Job:
Rewrite the items from the line containing "Where should I" through the end of the items, replacing "magnet snap tool" with "grid snap tool" and keeping everything else unchanged. Leave the pictures out of your answer.

Task material:
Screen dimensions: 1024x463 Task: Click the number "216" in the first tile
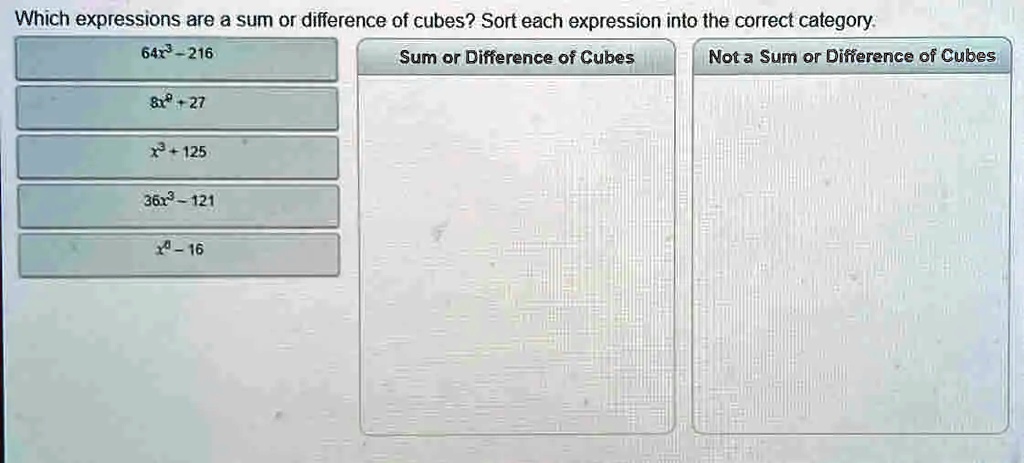click(x=197, y=55)
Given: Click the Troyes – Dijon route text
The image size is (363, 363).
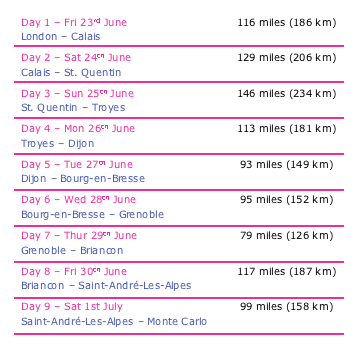Looking at the screenshot, I should (58, 143).
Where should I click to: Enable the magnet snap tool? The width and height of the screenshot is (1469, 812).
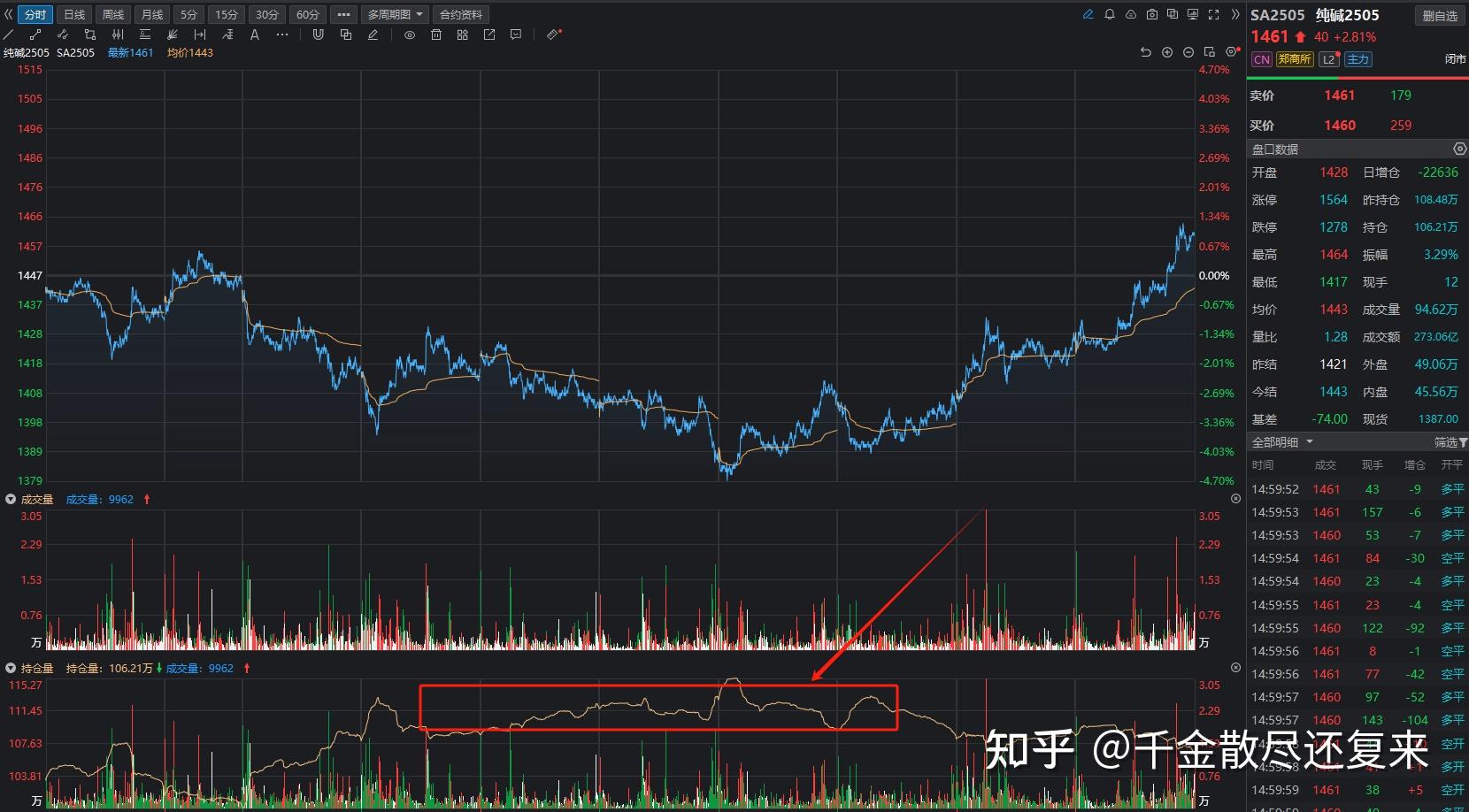tap(318, 34)
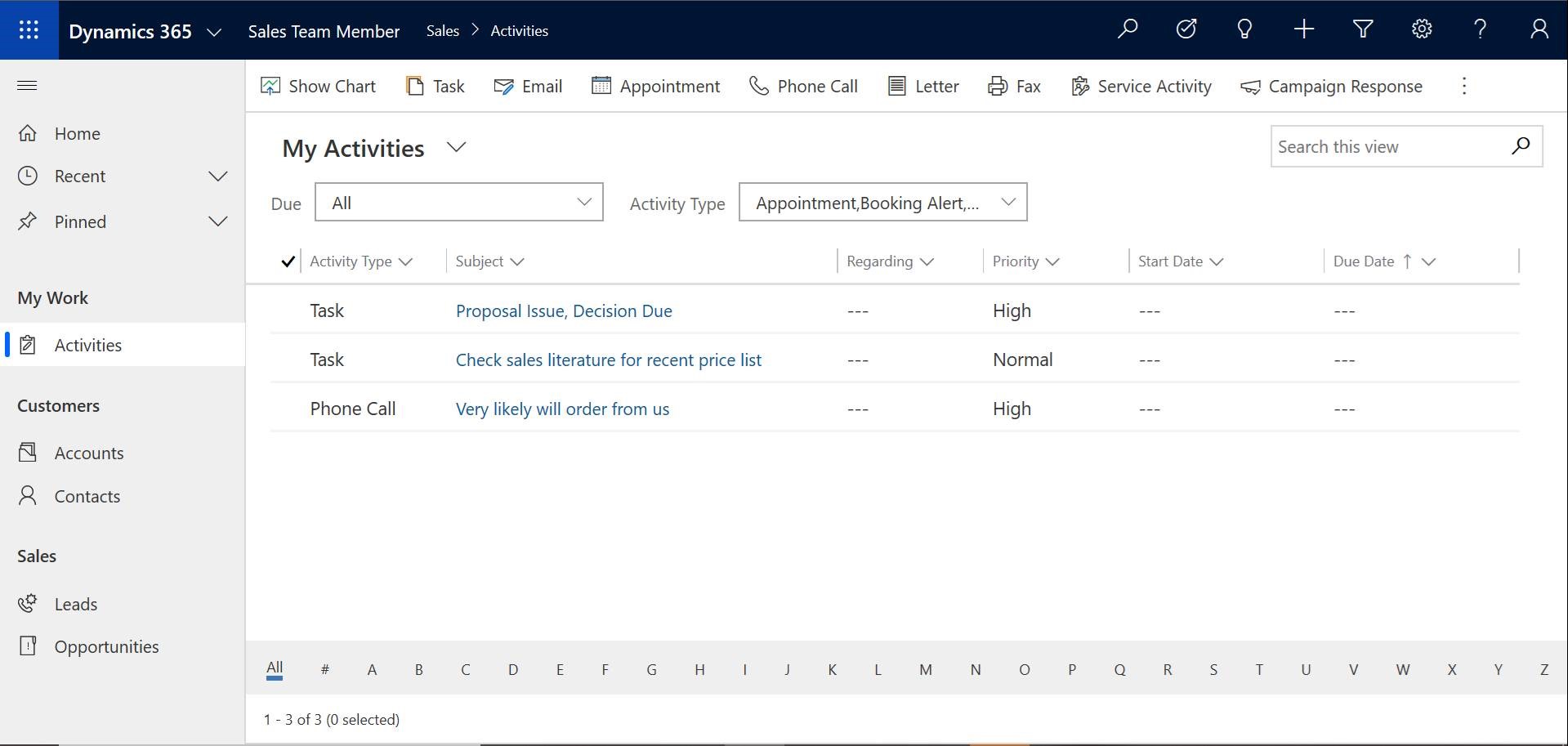Collapse the sidebar with hamburger icon
This screenshot has width=1568, height=746.
[27, 86]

Task answer:
Where should I click to: Enable the grid snap tool? The width and height of the screenshot is (1469, 812).
tap(318, 34)
Collapse the sidebar with hamburger icon
This screenshot has width=1568, height=746.
[27, 86]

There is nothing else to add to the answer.